--- DOCUMENT PASSAGE ---

Terraform Plan Auto Apply Risks

We need to provision multiple sets of predefined AWS infrastructure components. The set of components is fixed, and defined by a database of properties e.g. the properties may include a Swagger file for a Gateway API, some url patterns for a Cloudfront distrubution etc.

There is only a limited and defined variation among these components and their properties. The properties may change over lifetime of the components.

We were weighing the option of using terraform to provision and maintain these resources, vs using writing scripts ourselves using AWS SDK and APIs.

Terraform with AWS provider makes things super easy, as compared to manually writing all the provisioning and modification code. However, the team is concerned about the degree of determinism in the process, especially since we want to auto-apply the changes without human review or interaction.

Let’s say my database of properties changes and I want to make changes to a few resource sets, and add a whole new resource set.

If I can guarantee that only this terraform is changing my AWS infrastructure (No one going to the console to change anything manually, strict Infrastructure as code). Then, will the plan always work in the same way? Of course its a computer program and its ultimately deterministic and will always “work in the same way”, but what I want to ask is, to those who know the internal workings of Terraform (and the generated cloudformation) better, what are the risks of using this approach to managing our infrastructure. What risk do we avoid by taking the more painstaking SDK / API based change management approach vs terraform. Does terraform have complex, conditional optimizations built in which can result in different upgrade and change paths for different change types, which makes human review of the plan always necessary to ensure the adopted change path is not risky?

Putting the same question differently, do you see any risk in using a database to auto-generate .tfvars for fixed terraform provisioning modules, and assume that repeated re-application of different variations of those tfvars and adding/removal whole modules, will always result in the same AWS infrastructure?

Thanks
Asif

Hi @raqsebismil,

It sounds like you’ve already identified the main source of risk with an unattended apply: Terraform makes its plan based both on what’s written in the current configuration and on the state of the existing objects that configuration is managing. Therefore it’s possible that differences in the state of existing objects can cause the same module to behave differently when applied in a different configuration/workspace.

---

> [WHAT THIS EXERCISE ASKS]
[a] Answer these from the Terraform thread, one line each:
(i) What type of file might the properties include for a Gateway API?
(ii) How does the opening post want the changes applied?
(iii) According to the reply, what two things does Terraform base its plan on?
[b] Reproduce the Terraform thread between "Terraform Plan Auto" and "SDK and APIs.", inclusive.
[c] Quote every sentence in the opening post of the Terraform thread that ends with a question mark.

--- DATA LISTING ---

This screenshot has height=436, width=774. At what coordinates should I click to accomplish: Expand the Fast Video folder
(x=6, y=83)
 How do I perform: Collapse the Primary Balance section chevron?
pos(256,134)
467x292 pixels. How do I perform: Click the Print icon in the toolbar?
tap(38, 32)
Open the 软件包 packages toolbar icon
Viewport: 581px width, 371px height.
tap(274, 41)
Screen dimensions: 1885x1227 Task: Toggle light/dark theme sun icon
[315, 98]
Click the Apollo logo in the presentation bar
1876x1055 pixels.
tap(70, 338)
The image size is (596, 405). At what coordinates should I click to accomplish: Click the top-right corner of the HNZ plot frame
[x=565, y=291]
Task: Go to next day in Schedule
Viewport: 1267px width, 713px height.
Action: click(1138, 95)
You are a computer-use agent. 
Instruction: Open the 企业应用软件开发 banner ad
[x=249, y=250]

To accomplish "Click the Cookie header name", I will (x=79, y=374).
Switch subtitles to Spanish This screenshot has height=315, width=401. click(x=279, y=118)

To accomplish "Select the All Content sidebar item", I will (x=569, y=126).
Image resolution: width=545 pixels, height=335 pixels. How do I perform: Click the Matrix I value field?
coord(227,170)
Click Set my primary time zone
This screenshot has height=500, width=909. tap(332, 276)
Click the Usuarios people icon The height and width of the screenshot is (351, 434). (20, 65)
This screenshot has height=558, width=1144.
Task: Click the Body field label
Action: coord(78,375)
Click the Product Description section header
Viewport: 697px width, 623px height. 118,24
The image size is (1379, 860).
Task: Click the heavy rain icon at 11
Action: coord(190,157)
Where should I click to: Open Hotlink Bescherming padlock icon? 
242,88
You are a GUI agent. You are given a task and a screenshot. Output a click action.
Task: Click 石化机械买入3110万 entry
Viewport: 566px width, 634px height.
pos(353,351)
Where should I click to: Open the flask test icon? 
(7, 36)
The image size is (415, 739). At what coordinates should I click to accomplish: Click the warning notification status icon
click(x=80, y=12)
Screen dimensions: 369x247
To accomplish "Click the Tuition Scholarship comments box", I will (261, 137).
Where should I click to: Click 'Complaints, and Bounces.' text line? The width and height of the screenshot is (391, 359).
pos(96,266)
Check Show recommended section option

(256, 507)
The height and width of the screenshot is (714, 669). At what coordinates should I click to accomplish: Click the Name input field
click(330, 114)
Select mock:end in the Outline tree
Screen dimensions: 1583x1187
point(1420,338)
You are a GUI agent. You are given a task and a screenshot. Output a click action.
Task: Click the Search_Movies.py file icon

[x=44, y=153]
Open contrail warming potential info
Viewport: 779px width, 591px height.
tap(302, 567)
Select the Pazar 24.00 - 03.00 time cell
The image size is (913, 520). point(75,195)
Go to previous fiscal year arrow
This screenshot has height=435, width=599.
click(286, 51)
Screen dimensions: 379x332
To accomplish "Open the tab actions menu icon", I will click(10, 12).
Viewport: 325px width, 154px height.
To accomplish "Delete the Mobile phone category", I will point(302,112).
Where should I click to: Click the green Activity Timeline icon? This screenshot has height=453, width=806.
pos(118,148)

---

> [SOLUTIONS BELOW]
[a]
(i) A Swagger file.
(ii) Automatically, without human review or interaction.
(iii) What's written in the current configuration, and the state of the existing objects that the configuration is managing.

[b]
Terraform Plan Auto Apply Risks

We need to provision multiple sets of predefined AWS infrastructure components. The set of components is fixed, and defined by a database of properties e.g. the properties may include a Swagger file for a Gateway API, some url patterns for a Cloudfront distrubution etc.

There is only a limited and defined variation among these components and their properties. The properties may change over lifetime of the components.

We were weighing the option of using terraform to provision and maintain these resources, vs using writing scripts ourselves using AWS SDK and APIs.

[c]
Then, will the plan always work in the same way?

Does terraform have complex, conditional optimizations built in which can result in different upgrade and change paths for different change types, which makes human review of the plan always necessary to ensure the adopted change path is not risky?

Putting the same question differently, do you see any risk in using a database to auto-generate .tfvars for fixed terraform provisioning modules, and assume that repeated re-application of different variations of those tfvars and adding/removal whole modules, will always result in the same AWS infrastructure?